Armcx3属于Armcx基因家族成员,该家族成员只存在于进化程度较高的哺乳动物中,都由一个共同祖先Armc10基因进化而来。已有研究[15-16]发现,该家族蛋白在调节神经轴突线粒体的运输、促进神经元存活和轴突再生中都发挥了重要作用。López-Doménech等[6]和Serrat等[7]发现,Armcx3能够与线粒体外膜GTP酶蛋白Miro1、Miro2,以及Kinesin衔接蛋白Trak2等形成的KIF5/Miro/Trak2复合物相结合,干扰Armcx3表达,能够明显降低神经元轴突中运动线粒体的比率,表明Armcx3可能通过KIF5/Miro/Trak2复合物介导线粒体在神经元轴突中的运动。那么,Armcx3调节线粒体的运输和胞内分布是否也参与心肌肥厚的发生过程?本研究采用慢病毒构建过表达Armcx3与干扰Armcx3表达的H9C2心肌细胞模型,研究Armcx3在H9C2细胞肥厚中的作用。
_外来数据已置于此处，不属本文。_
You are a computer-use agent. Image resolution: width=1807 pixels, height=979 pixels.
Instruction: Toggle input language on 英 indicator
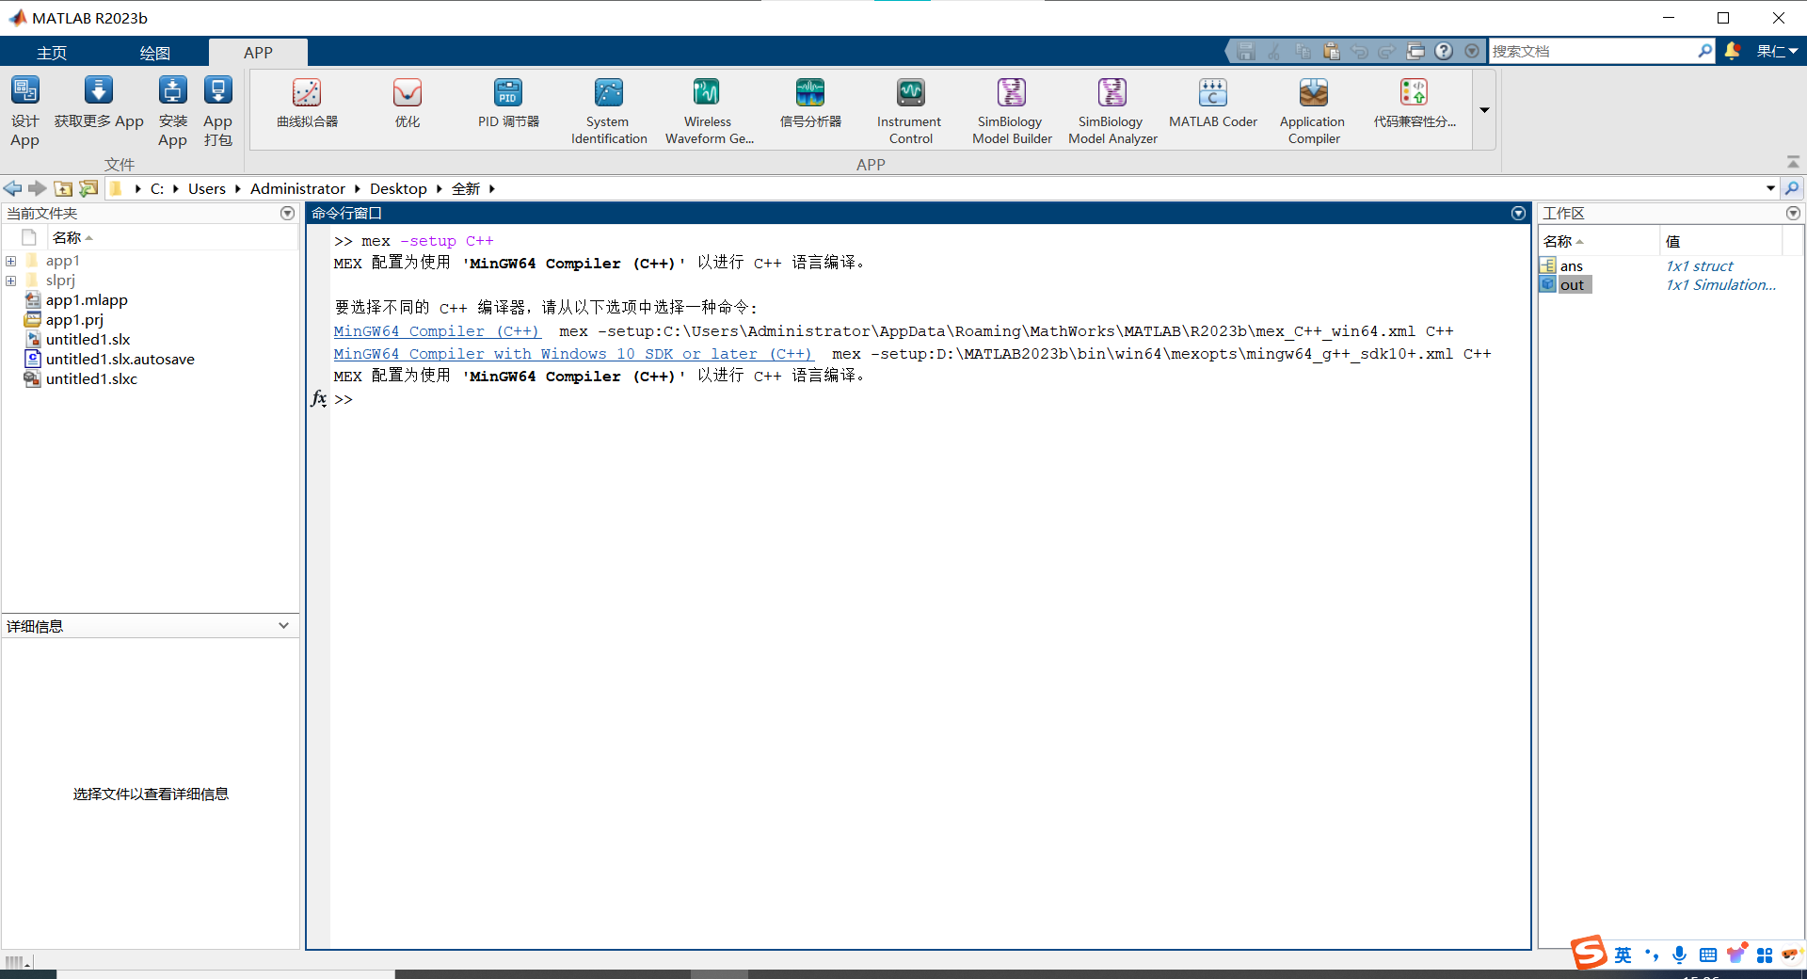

研究结果显示,与对照组相比,过表达Armcx3的H9C2心肌细胞的表面积明显减小,细胞肥厚标志物ANP和BNP的mRNA含量明显减少,BNP的蛋白表达量也明显减少;相反,与对照组相比,干扰Armcx3表达的H9C2细胞表面积明显增大,ANP和BNP的mRNA含量明显增加,BNP的蛋白表达量也明显增加。这一结果表明过表达Armcx3可以抑制H9C2细胞肥厚,而干扰Armcx3表达可以诱导H9C2细胞肥厚,但是Armcx3是怎样通过调节线粒体的运输和胞内分布进而调节细胞肥厚,其具体机制还有待进一步研究。
综上所述,本研究初步证实Armcx3能够调控H9C2细胞肥厚的发生过程,而进一步深入研究其分子机制将为心肌肥厚的机制研究和诊治提供新的思路。